Derrière lui, les autres s'impatientaient. Il haussa les épaules, froissa le papier en boule, et ralluma son briquet. Il baissa les yeux vers Diane. Assise par terre, les chevilles et les poignets entravés par un épais fil de fer, elle attendait, les yeux dans le vague. Plus tard, certains diraient qu'ils l'avaient vue sourire à la vue du feu, et que c'était la preuve de son origine satanique. L'homme approcha le briquet du papier, recula prudemment, et jeta la page enflammée en direction de Diane. Leur regards se croisèrent un instant, et il sut que chaque soir de sa vie le regard de Diane, gravé dans sa mémoire, le retiendrait longtemps à l'orée du sommeil.
L'essence s'embrasa avec un bruit étouffé.
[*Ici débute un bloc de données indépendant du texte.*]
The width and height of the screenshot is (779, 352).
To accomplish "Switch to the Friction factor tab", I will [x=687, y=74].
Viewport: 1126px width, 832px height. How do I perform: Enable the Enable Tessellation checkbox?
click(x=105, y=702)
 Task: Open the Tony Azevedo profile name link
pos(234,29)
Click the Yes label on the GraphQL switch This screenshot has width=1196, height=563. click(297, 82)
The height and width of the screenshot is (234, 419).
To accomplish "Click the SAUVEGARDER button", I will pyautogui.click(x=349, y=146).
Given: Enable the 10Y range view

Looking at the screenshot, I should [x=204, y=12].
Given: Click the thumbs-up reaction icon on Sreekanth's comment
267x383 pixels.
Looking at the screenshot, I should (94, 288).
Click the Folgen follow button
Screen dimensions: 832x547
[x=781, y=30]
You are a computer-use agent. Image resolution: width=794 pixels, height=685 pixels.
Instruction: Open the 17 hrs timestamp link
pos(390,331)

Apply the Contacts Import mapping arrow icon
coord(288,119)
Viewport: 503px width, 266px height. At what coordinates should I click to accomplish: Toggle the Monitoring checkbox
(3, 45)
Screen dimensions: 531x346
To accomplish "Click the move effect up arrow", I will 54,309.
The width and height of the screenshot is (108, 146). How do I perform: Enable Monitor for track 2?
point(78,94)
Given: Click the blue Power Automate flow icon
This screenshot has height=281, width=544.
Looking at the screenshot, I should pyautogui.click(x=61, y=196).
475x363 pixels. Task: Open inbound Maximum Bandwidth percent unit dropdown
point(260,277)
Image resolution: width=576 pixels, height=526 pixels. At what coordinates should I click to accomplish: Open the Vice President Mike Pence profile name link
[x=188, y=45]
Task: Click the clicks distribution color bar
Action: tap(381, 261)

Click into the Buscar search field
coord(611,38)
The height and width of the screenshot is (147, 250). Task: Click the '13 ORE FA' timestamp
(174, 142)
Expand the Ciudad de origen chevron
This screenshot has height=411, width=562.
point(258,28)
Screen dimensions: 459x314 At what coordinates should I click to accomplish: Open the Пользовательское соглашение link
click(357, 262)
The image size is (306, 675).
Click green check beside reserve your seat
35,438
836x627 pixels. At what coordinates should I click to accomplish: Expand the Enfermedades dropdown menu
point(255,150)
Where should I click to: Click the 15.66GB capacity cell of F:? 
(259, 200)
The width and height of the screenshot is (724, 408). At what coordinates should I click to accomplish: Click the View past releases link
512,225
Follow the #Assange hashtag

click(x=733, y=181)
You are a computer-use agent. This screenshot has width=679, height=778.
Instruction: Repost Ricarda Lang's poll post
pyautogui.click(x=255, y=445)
Bientôt des volutes de fumée noire montèrent à l'assaut du ciel. Le corps de Diane s'affaissa lentement, sans un bruit. Un gamin plus courageux que les autres s'approcha d'elle, et cracha dans sa direction. D'autres l'imitèrent bientôt. Certains risquèrent même quelques coups de pieds à travers les flammes. Une voix aigrelette de femme s'éleva, leur demandant de faire attention à leurs chaussures neuves.
Les hommes se dispersèrent peu à peu. Ce soir ils retrouveraient leurs femmes, leurs enfants, leurs amis. Il y aurait peut-être même un bon film à la télévision.
* * *
Jacques referma sa fenêtre, se rassit à sa table. Il tourna lentement les pages de la partition que Diane avait eu le temps de noircir de notes, de son écriture rapide. Il revoyait ses doigts délicats tâchés d'encre, la finesse de ses poignets, sa moue appliquée, ses sourcils froncés, le mouvement de sa tête et de son bras quand elle renvoyait ses cheveux par dessus son épaule. Tandis qu'il déchiffrait mesure après mesure, il entendait la plainte du violoncelle dérouler sa litanie dans sa tête. Ses yeux se brouillèrent de larmes;  il referma la partition.
« Je n'ai pas choisi le titre. Vous en mettrez un vous-même. » avait-elle dit. Il dévissa lentement le capuchon de son stylo-plume, prit une profonde inspiration, et écrivit avec soin sur la couverture: Sonate Posthume, par Diane Parker.
 
 
 
© - Lionel Ancelet - 1983-1999


Note: sur mon ancien site Web, ce texte était apparu sous le titre "La vie courte et exemplaire de Diane Parker".
Il a subi depuis quelques changements minimes, et il a reçu un nouveau titre.